Je dis en second lieu que le Logarithme de 6 est le tiers du Logarithme de son cube 216. Car puisque 216 est le produit de 6 & de son quarré 36, son Logarithme sera (par I) égal à la somme des Logarithme de 6 & de 36, c’est-à-dire, au triple du Logarithme de 6, parce que le Logarithme de 36 a été démontré double du Logarithme de 6. D’où il suit que le Logarithme de 6, n’est que la tiers du Logarithme de son cube 216. Ce qui restoit à démontrer.

 

Proposition VI

Trouver entre deux nombres donnés un moyen Géométrique proportionnel.

Si on multiplie ensemble les deux nombres donnés, on aura (par 20. 7) le quarré du moyen ; c’est pourquoi si on prend la racine quarrée de ce produit, on aura le moyen que l’on cherche. D’où il suit que si l’un des deux nombres donnés est l’unité, il n’y a qu’à prendre la racine quarrée de l’autre, pour avoir le moyen proportionnel qu’on demande.

 

 Proposition VII

Entre deux nombres donnés, trouver un moyen proportionnel Arithmétique.

Si on ajoute ensemble les deux nombres donnés, on aura (par la 2) le double du moyen ; c’est pourquoi si on prend la moitié de cette somme, on aura le moyen qu’on cherche. D’où il suit que quand l’un des deux nombres donnés est 0, il n’y a qu’à prendre la moitié de l’autre, pour avoir le moyen qu’on cherche.

 

 Proposition VIII

Trouver le Logarithme d’un nombre proposé.

- [Données affichées]
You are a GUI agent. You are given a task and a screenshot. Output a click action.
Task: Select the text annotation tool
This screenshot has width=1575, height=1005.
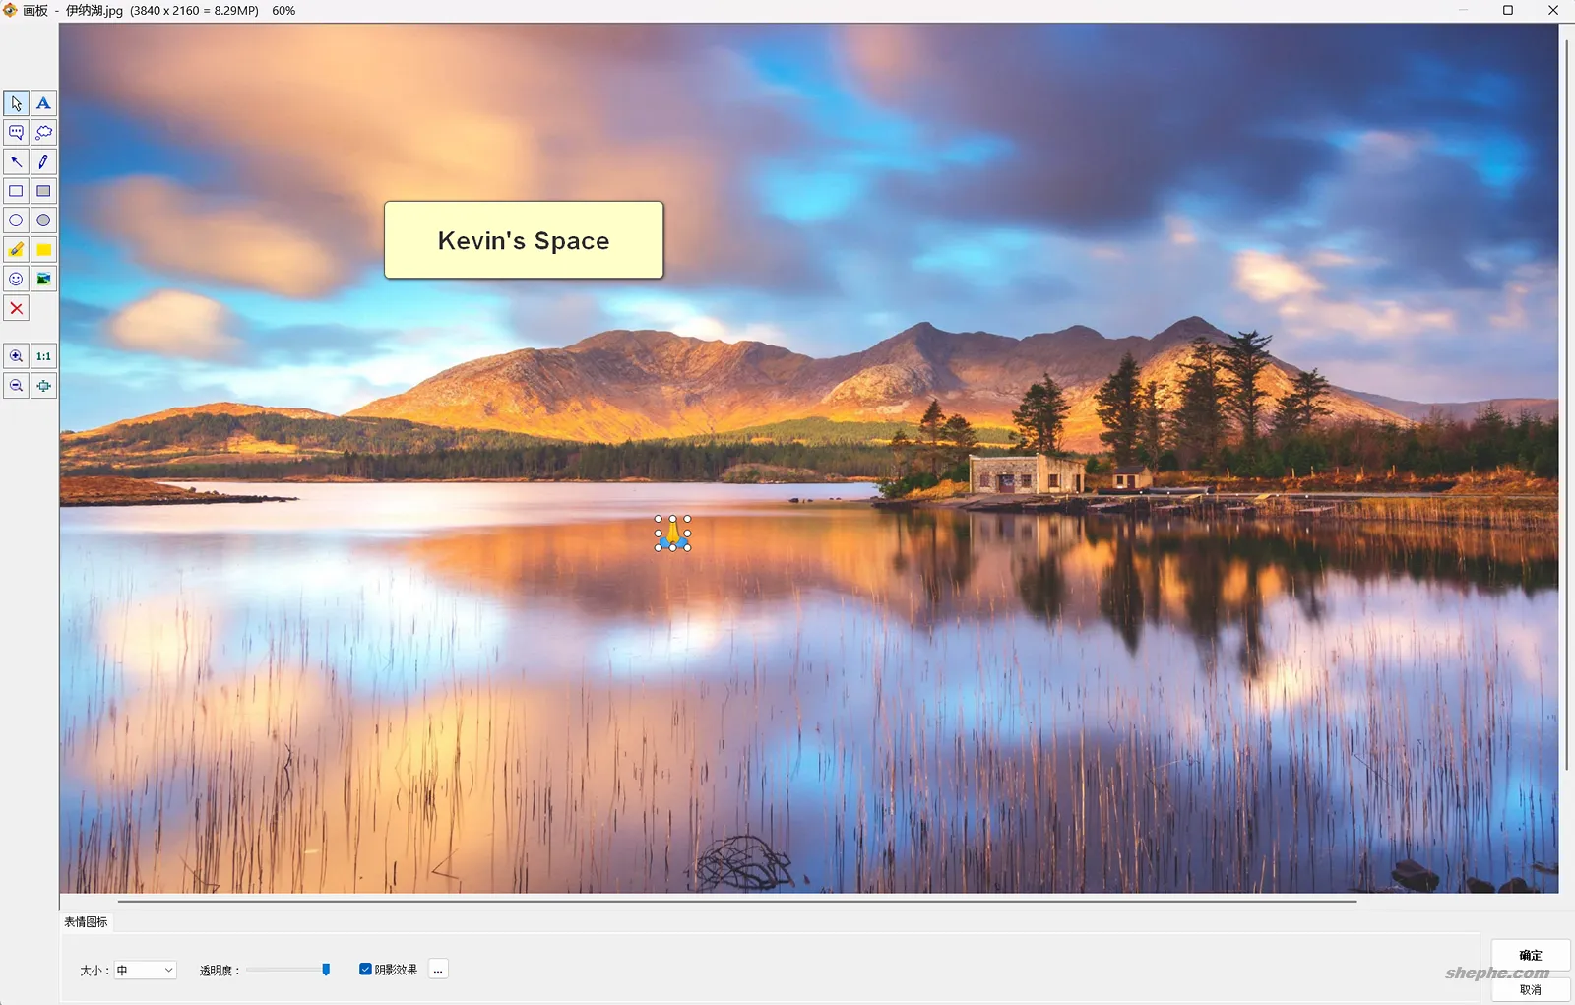[43, 102]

- [Consigne 1] D'après l'extrait, comment obtient-on le moyen géométrique proportionnel entre deux nombres donnés ?
- [Consigne 2] Recopiez le passage de l'extrait compris entre « Si on multiplie » et « avoir le moyen qu’on cherche. », inclus, en renommant « racine quarrée » en « racine carrée ».
Les données n'interviennent pas dans ce travail.

- [Réponse attendue 1] On multiplie ensemble les deux nombres donnés, puis on prend la racine quarrée de ce produit.

- [Réponse attendue 2]
Si on multiplie ensemble les deux nombres donnés, on aura (par 20. 7) le quarré du moyen ; c’est pourquoi si on prend la racine carrée de ce produit, on aura le moyen que l’on cherche. D’où il suit que si l’un des deux nombres donnés est l’unité, il n’y a qu’à prendre la racine carrée de l’autre, pour avoir le moyen proportionnel qu’on demande.

 

 Proposition VII

Entre deux nombres donnés, trouver un moyen proportionnel Arithmétique.

Si on ajoute ensemble les deux nombres donnés, on aura (par la 2) le double du moyen ; c’est pourquoi si on prend la moitié de cette somme, on aura le moyen qu’on cherche. D’où il suit que quand l’un des deux nombres donnés est 0, il n’y a qu’à prendre la moitié de l’autre, pour avoir le moyen qu’on cherche.